═══ Records provided ═══

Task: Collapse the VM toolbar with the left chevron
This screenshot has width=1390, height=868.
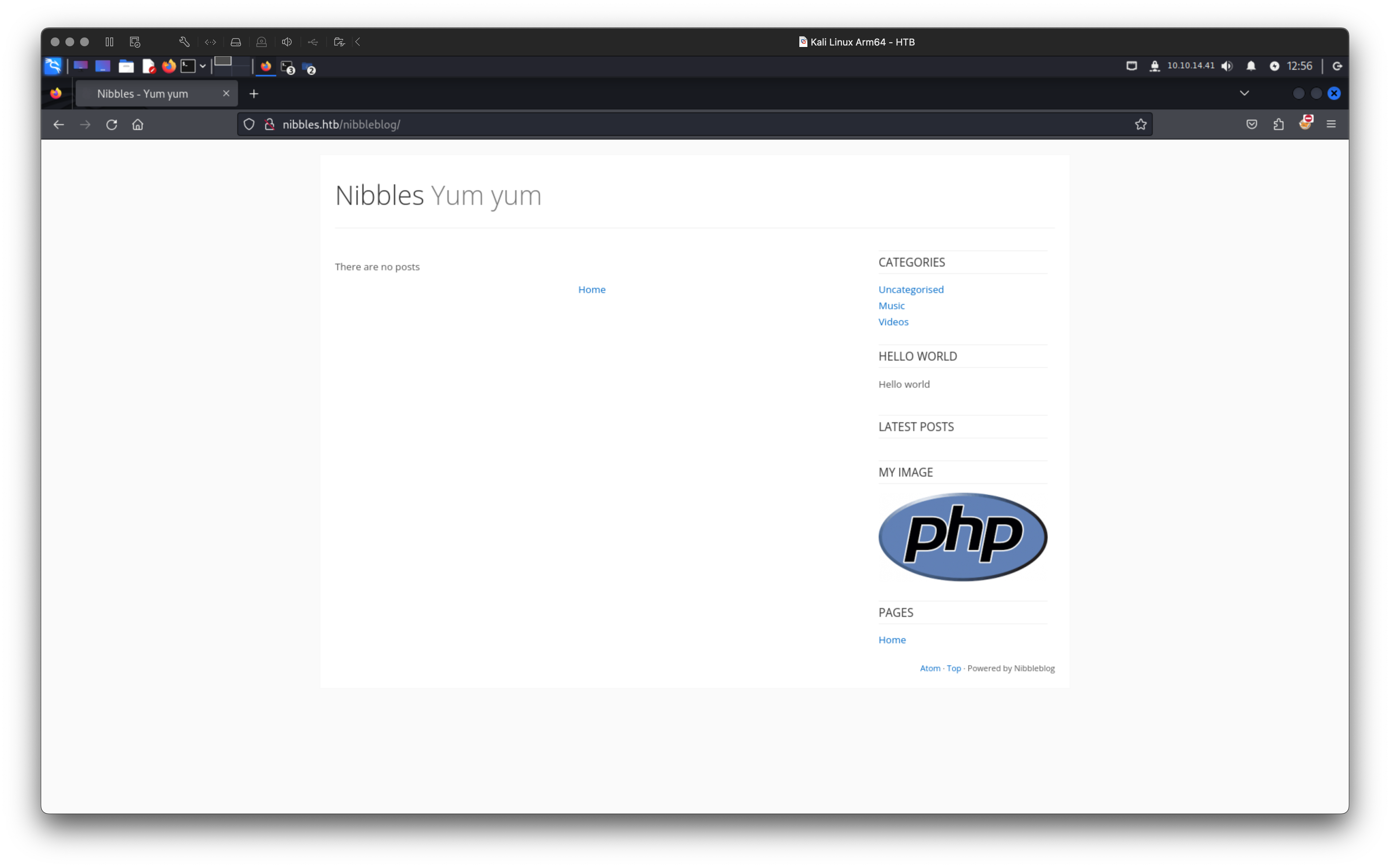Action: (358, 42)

═══
═══ Records provided ═══

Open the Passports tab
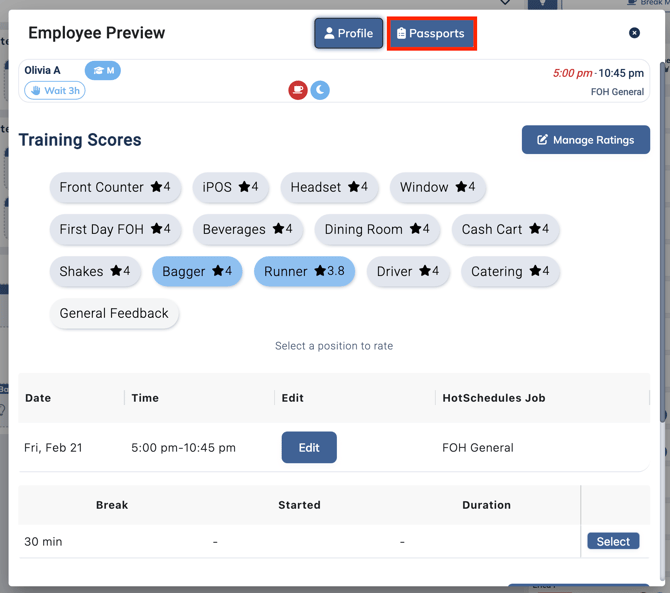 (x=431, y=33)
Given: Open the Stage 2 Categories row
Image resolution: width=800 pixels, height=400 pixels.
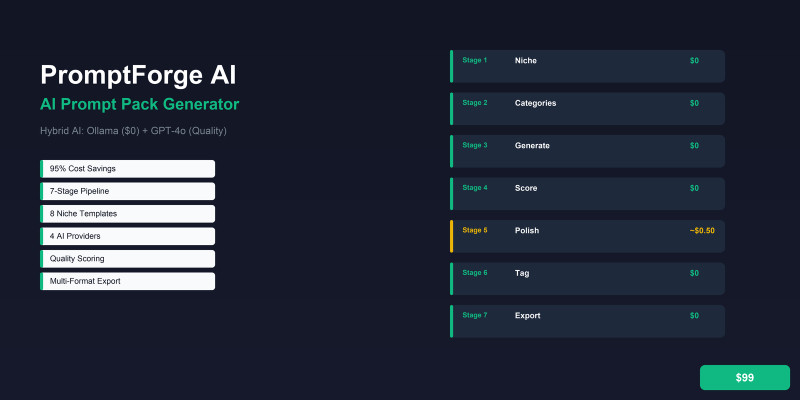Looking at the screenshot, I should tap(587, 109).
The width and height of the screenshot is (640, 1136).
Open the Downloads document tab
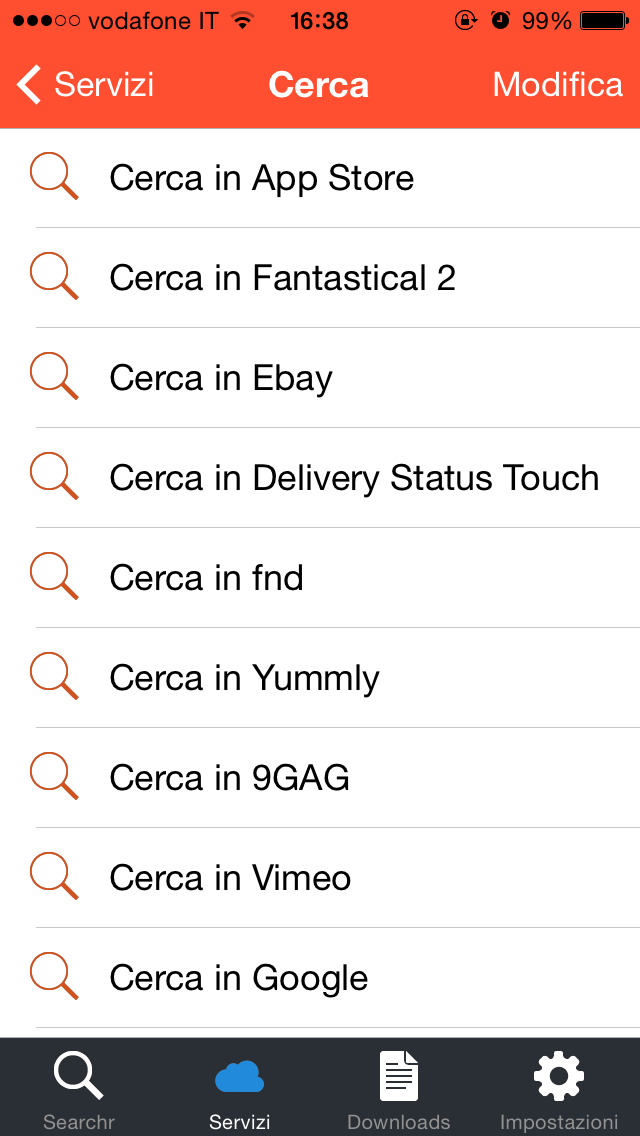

═══

Your task » Please repeat everything in the material from the line containing "Open the Passports tab" down to the line containing "Open the Downloads document tab", including both of those lines. Leave the pictures out of your answer.

The reply »
Open the Passports tab
 (x=431, y=33)
Given: Open the Stage 2 Categories row
Image resolution: width=800 pixels, height=400 pixels.
Looking at the screenshot, I should tap(587, 109).
The width and height of the screenshot is (640, 1136).
Open the Downloads document tab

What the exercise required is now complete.